Par Sandro CAPO CHICHI / nofi.media

Dans une conférence de l’Union Européenne tenue en septembre 2018 en Autriche à propos de la sécurité et de l’immigration, Matteo Salvini a comparé les migrants africains en Europe à des esclaves. Si ces propos ont été perçus comme une provocation du leader italien d’extrême droite à l’endroit  des Africains, de nombreux migrants Africains dans le sud de l’Italie sont effectivement traités dans des conditions comparables à de l’esclavage.
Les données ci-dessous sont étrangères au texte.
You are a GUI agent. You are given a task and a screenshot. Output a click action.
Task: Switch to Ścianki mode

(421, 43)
Les tomates, symboles de la cuisine italienne produites sur l’exploitation d’Africains

La province de Foggia, située dans la région italienne des Pouilles est productrice du tiers des tomates transformées de l’ensemble du pays. A son tour, l’Italie produit 13% des tomates transformées à l’échelle mondiale et 48% à l’échelle continentale, avec un chiffre d’affaire dans ce secteur atteignant les 3,2 milliards d’euros.

Ces dernières années, des efforts ont été mis en place par plusieurs médias pour dénoncer l’envers du décor d’une partie de cette production de tomates.
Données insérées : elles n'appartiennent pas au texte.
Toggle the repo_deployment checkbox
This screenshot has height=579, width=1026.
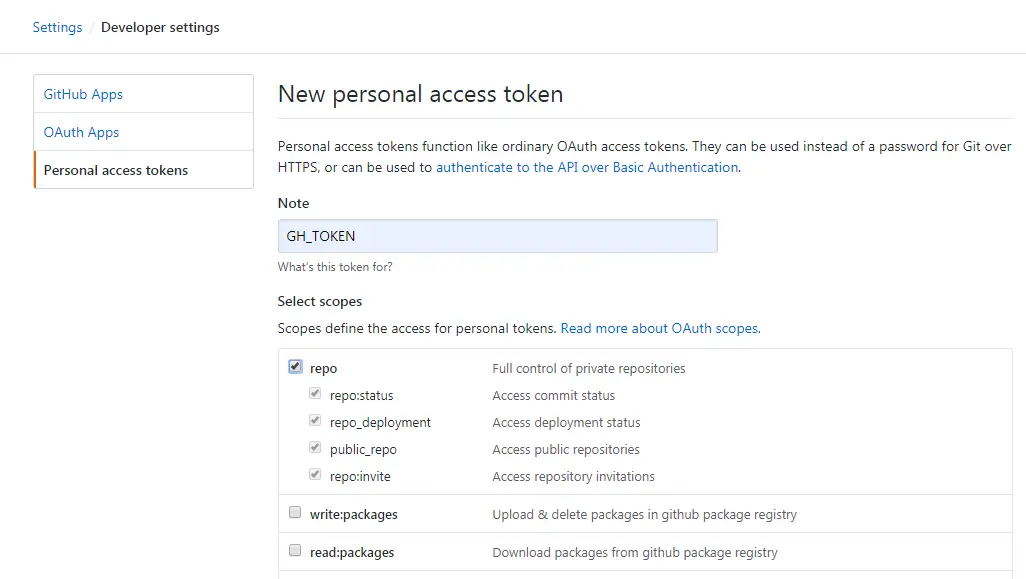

Dans la province de Foggia, plusieurs milliers migrants, principalement des hommes africains en situation régulière, vivent dans de véritables bidonvilles. Faute de trouver le travail qu’ils sont venus chercher en Italie, ils sont recrutés par des chefs de gangs appelés ‘caporali’. Ceux-ci, qui sont souvent eux-mêmes des migrants, servent d’intermédiaires  avec des agriculteurs italiens à la recherche d’une main d’oeuvre peu coûteuse et les autres migrants cherchant du travail.
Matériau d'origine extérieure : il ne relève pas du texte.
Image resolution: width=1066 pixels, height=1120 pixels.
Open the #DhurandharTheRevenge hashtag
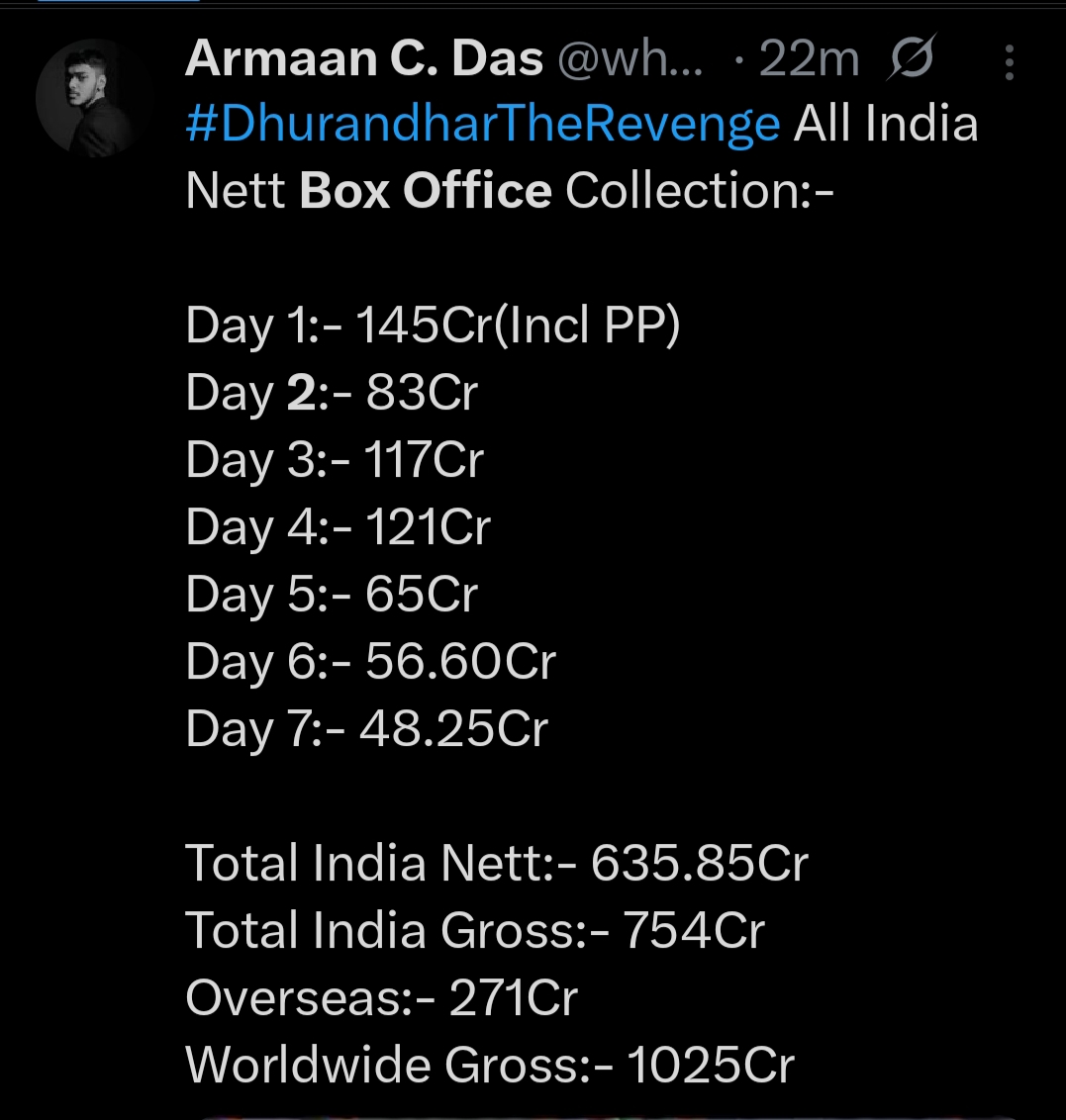[483, 125]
Les caporali sont souvent payés  un peu moins de dix euros par les propriétaires de terrains italiens pour leur fournir  une caisse de tomates, alors que les cueilleurs ne se voient rémunérer que de la moitié. A la fin d’une journée de travail sous la chaleur de l’été sud-italien, les cueilleurs sont très loin de recevoir le salaire minimum local de 53 euros pour six heures et demie au maximum par jour. Des revenus dérisoires des travailleurs sont souvent déduits les frais de repas et les transports nécessaires pour pouvoir se constituer une habitation décente. L’absence d’autres perspectives de travail conduit les travailleurs africains à accepter ces offres, principalement durant l’été, malgré les conditions déplorables de travail et de vie auxquelles elles contraignent. La mafia calabraise, N’drangheta, apparaît comme largement liée à cette forme d’exploitation. Certains observateurs ont cru reconnaître sa main dans des accidents de la route en août 2018 qui ont vu la mort de 18 cueilleurs de tomates en l’espace de 48 heures. Ces accidents auraient été volontairement causés pour ne pas avoir à payer les cueilleurs de tomates.

Suite à ces événements, des manifestations de travailleurs africains réclamant de véritables conditions de travail ont jeté une nouvelle lumière sur ce fléau.

Les revenus considérables générés par le secteur des tomates et les bénéfices qu’en touche la mafia jouent manifestement beaucoup, dans le maintien des filières migratoires africaines en Italie. Il s’agit là d’un combat qu’a affirmé vouloir mener Matteo Salvini face à la mafia. En accentuant sa politique contre l’immigration incontrôlée, il espère réduire le nombre de personnes exploitables par la mafia, conduisant à son affaiblissement.